[LEAPSECS] systems that use GPS time
Joe Gwinn
joegwinn at comcast.net
Sun Oct 18 16:52:55 EDT 2009
At 6:43 PM -0700 10/11/09, Steve Allen wrote:
>Are there any folks who can comment on the operation of ensembles
>of systems which use GPS time instead of UTC?
I can answer for systems I have worked on.
>What are these systems?
Many large ground-based radars and the like.
>What reasoning went into the choice of GPS time?
It's cheaper and far more reliable to generate a continuous timescale
than to adapt millions of lines of code to handle time jumps.
Trackers in particular don't like time jumps, and negative jumps are
a particular problem.
Given that UTC cannot be used, what is the easiest alternative?
Well, GPS Time is widely disseminated, as many commercially-available
GPS receivers can be configured to provide it.

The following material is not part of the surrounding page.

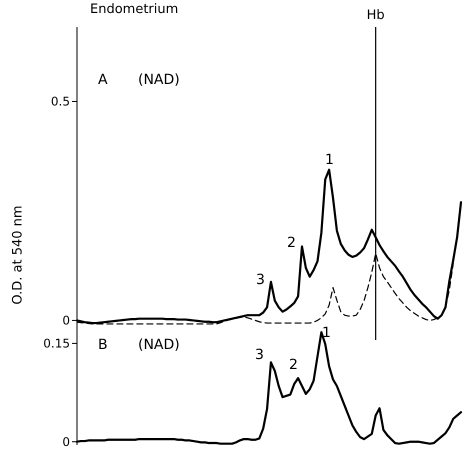 This screenshot has width=465, height=449. Describe the element at coordinates (103, 345) in the screenshot. I see `annotation: B` at that location.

Naval systems I worked on in the days before GPS generated their own
monotonic local timescales. One common approach was to count
milliseconds since the official birthday of Christ (0h 0m 0s 1
January 0001 AD) in a 48-bit integer. The Gregorian calendar was
used in these calculations, even though it did not exist during
Christ's life. Synchronization to the outside world was by
wristwatch.
>How did they reason so as to overcome the implicit mandates
>that POSIX and international standards place on the use of UTC?
>Was the choice made because of an aversion to the handling of
>leap seconds, or were there other concerns?
If there is a requirement (often not the case), it's only a
requirement on messages to and from the system, and not on how time
is handled internally.
In systems where a one-second discontinuity would matter, there is a
distinct aversion to leap seconds, because it's too hard to do enough
tests to ensure that a leap second won't matter.
>Do they use the standard zoneinfo files and just tolerate the fact
>that the broken down time reports are off by a few seconds?
>Or do they install custom zoneinfo files and get reports as true
>UTC and/or local zone time?
None of the above. Time zones are not used at all. They use UTC
directly or they use GPS Time directly.